PROBLEM STATEMENT. Copy the items from the start through the line with "(x=1281, y=154)", swapping "checkbox" for "check box" and changing nothing else. Leave out the pictures.

WORKING DATA.
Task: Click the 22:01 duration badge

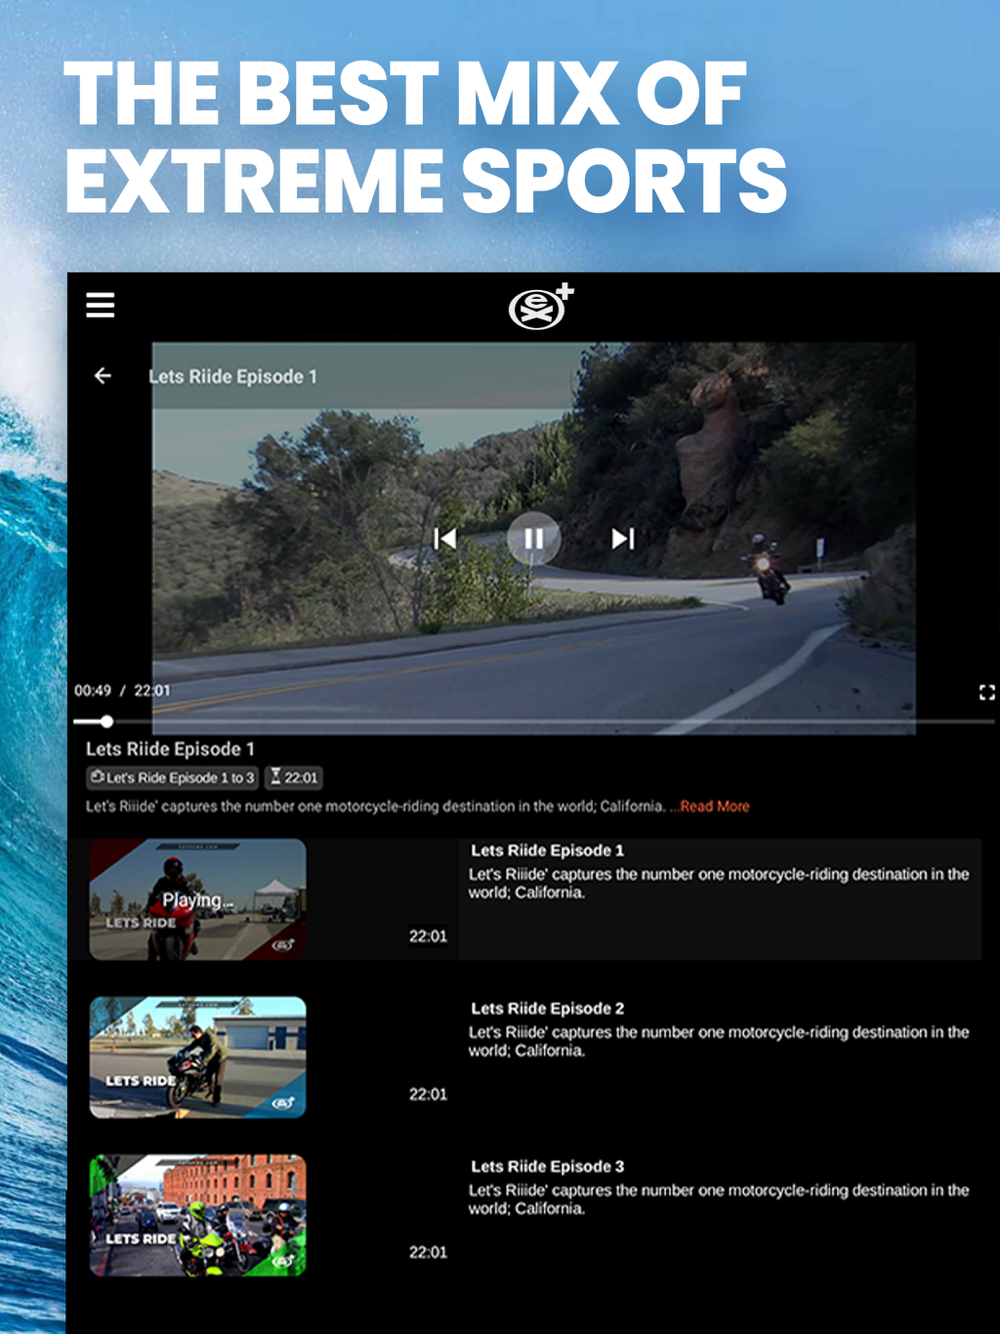Action: [294, 777]
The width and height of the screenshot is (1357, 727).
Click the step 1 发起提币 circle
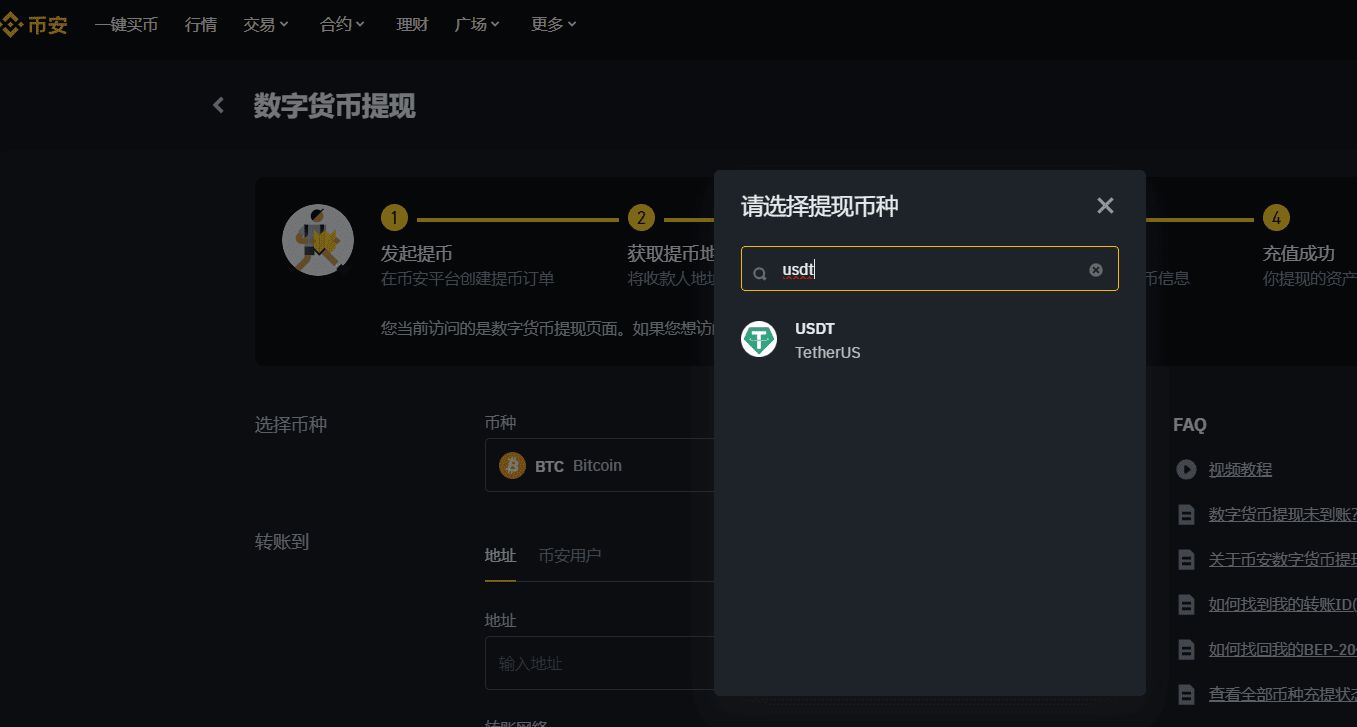pos(394,217)
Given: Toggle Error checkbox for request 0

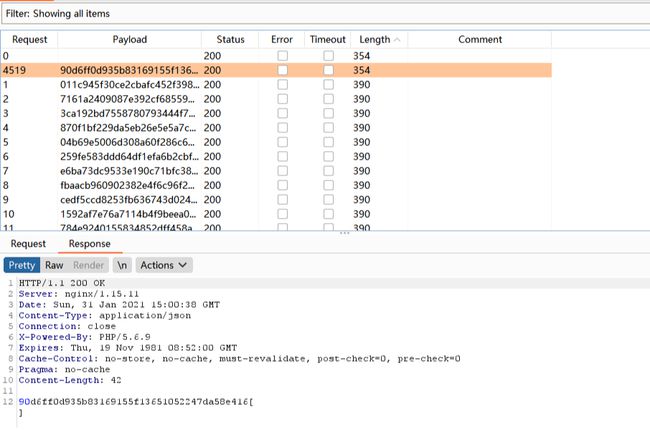Looking at the screenshot, I should click(283, 56).
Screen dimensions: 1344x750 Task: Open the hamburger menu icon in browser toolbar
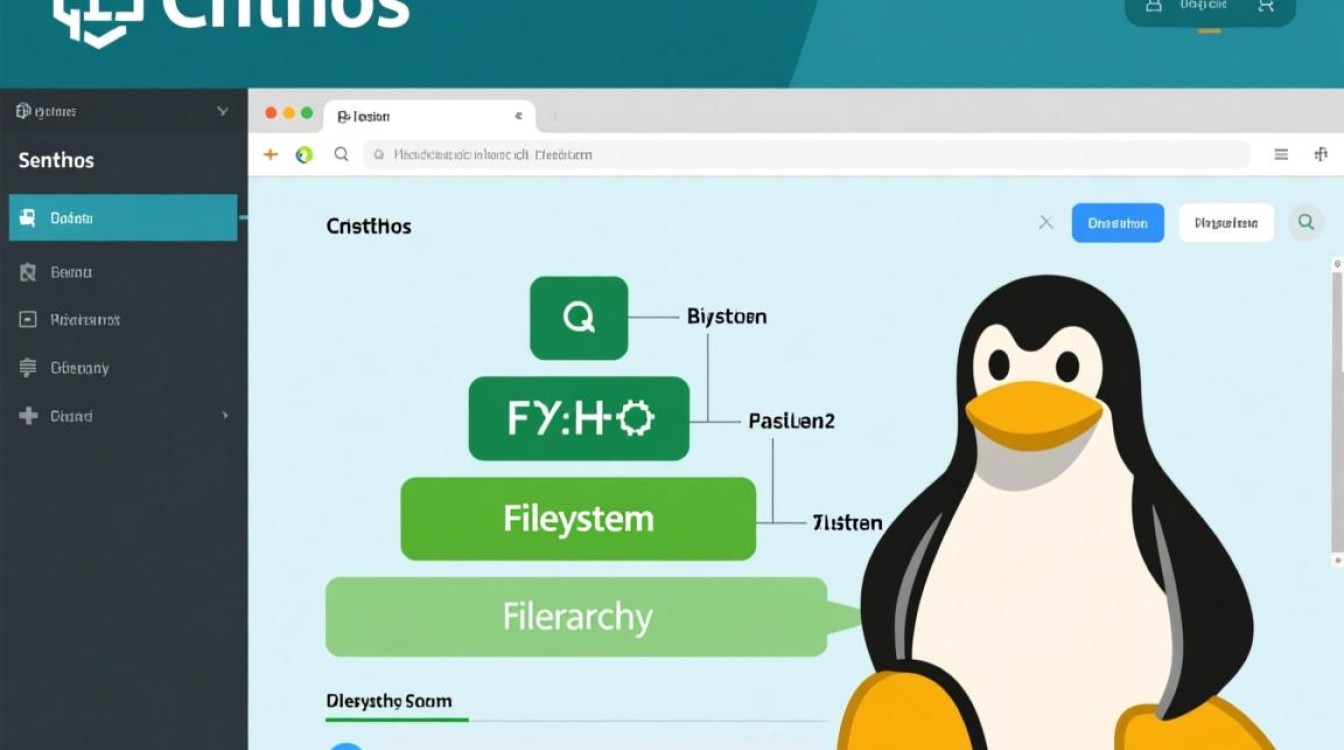(x=1281, y=154)
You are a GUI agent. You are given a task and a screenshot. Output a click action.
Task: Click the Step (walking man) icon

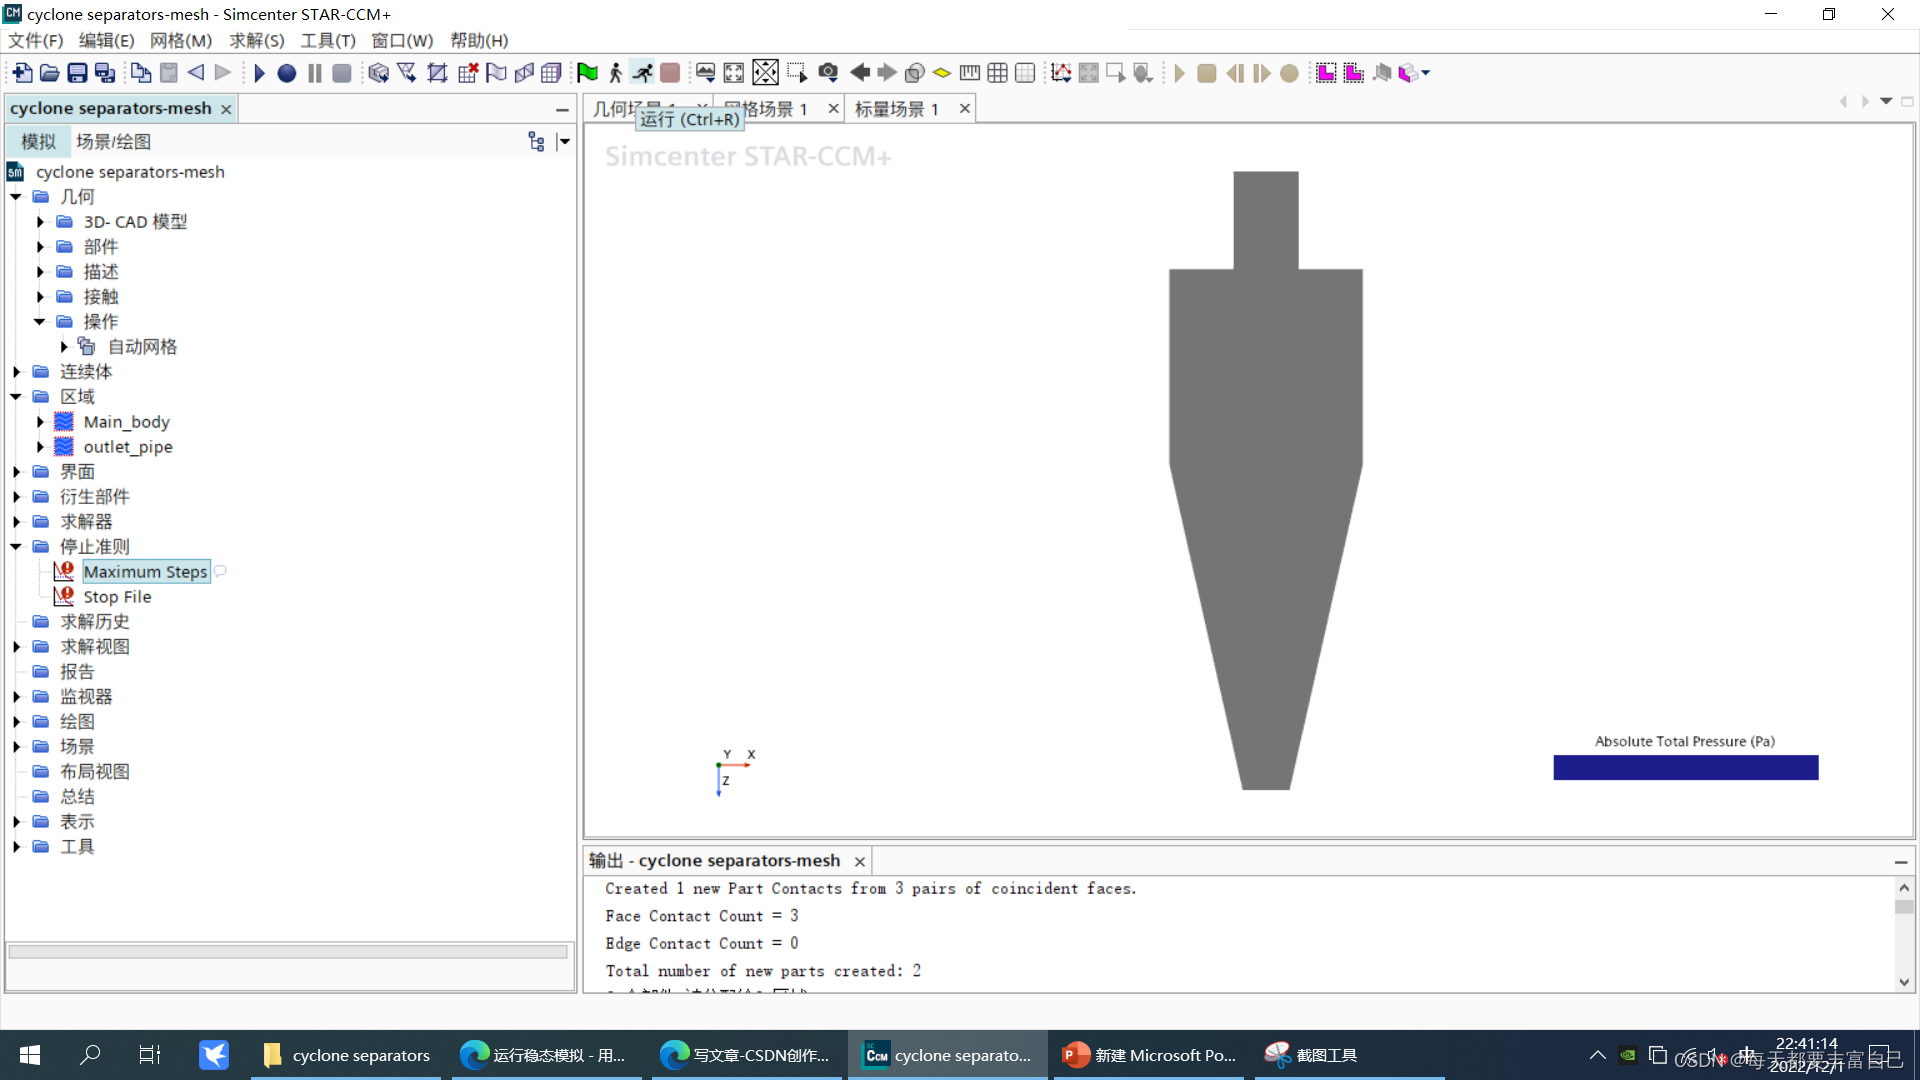click(615, 73)
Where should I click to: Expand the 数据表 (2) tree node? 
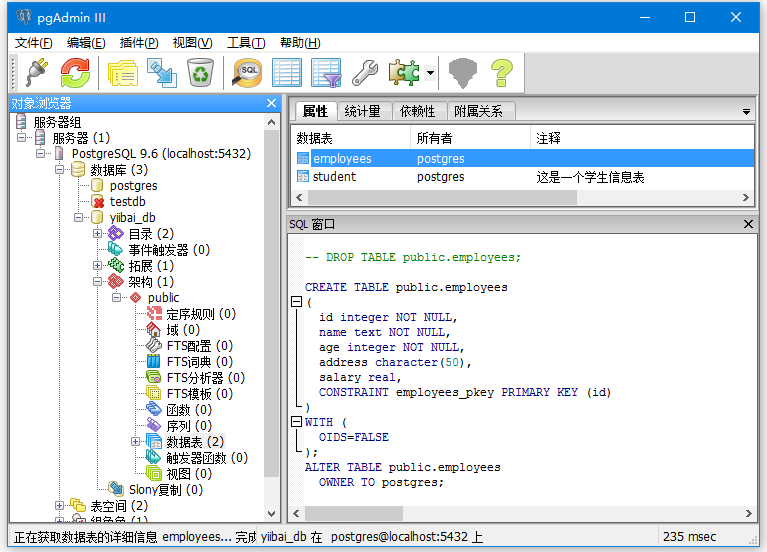point(136,441)
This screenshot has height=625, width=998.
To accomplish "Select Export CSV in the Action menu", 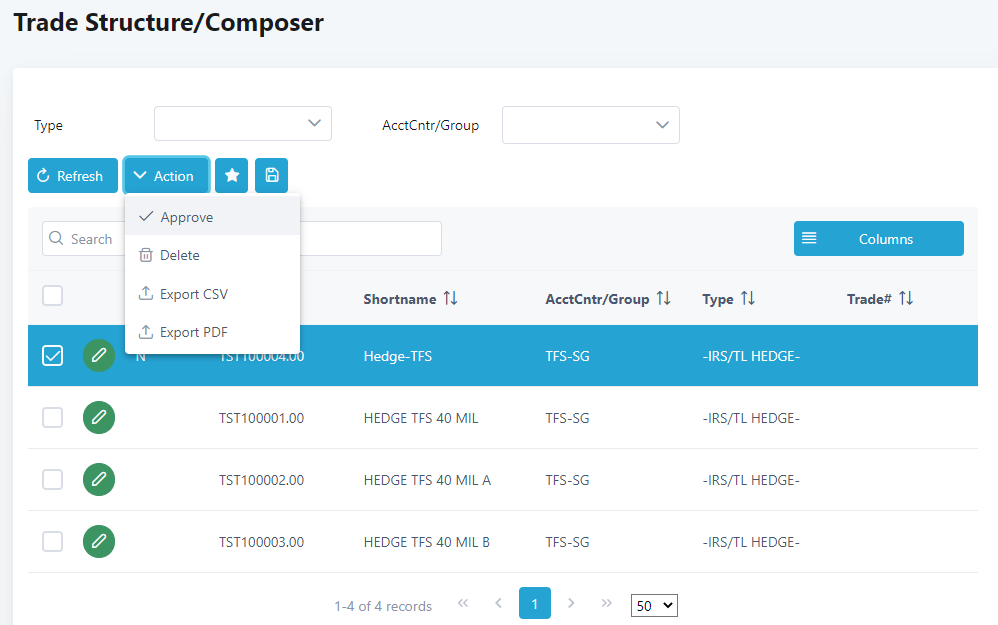I will pos(194,294).
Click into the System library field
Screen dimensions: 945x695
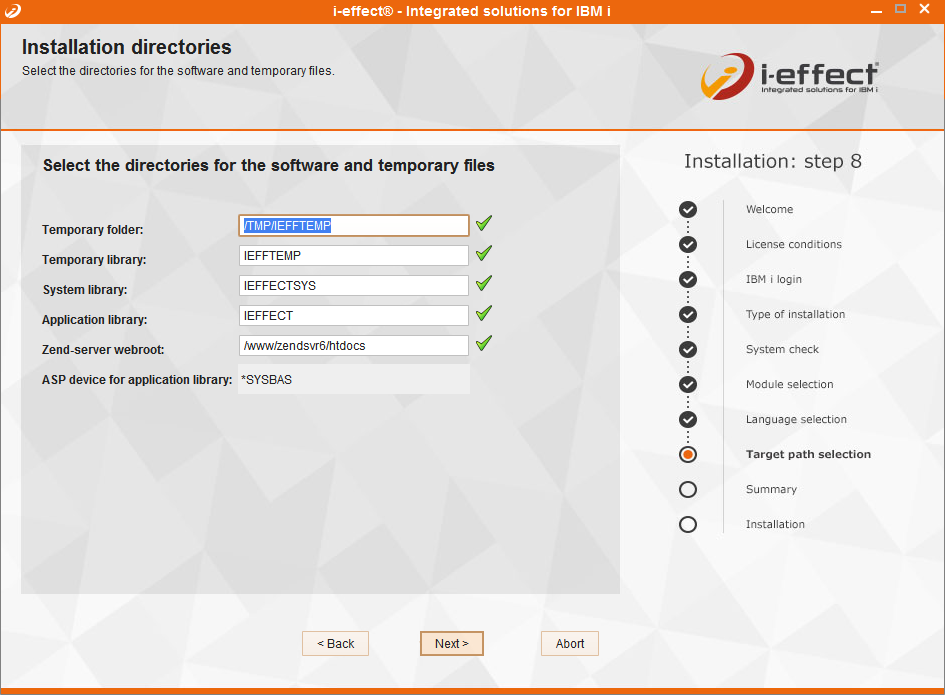point(354,286)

FINISHED TASK.
Task: Click the 22:01 duration badge

Action: [294, 777]
The width and height of the screenshot is (1357, 727).
Click the step 1 发起提币 circle
pos(394,217)
Given: Toggle Error check box for request 0

Looking at the screenshot, I should click(283, 56).
Screen dimensions: 1344x750 Task: Open the hamburger menu icon in browser toolbar
(x=1281, y=154)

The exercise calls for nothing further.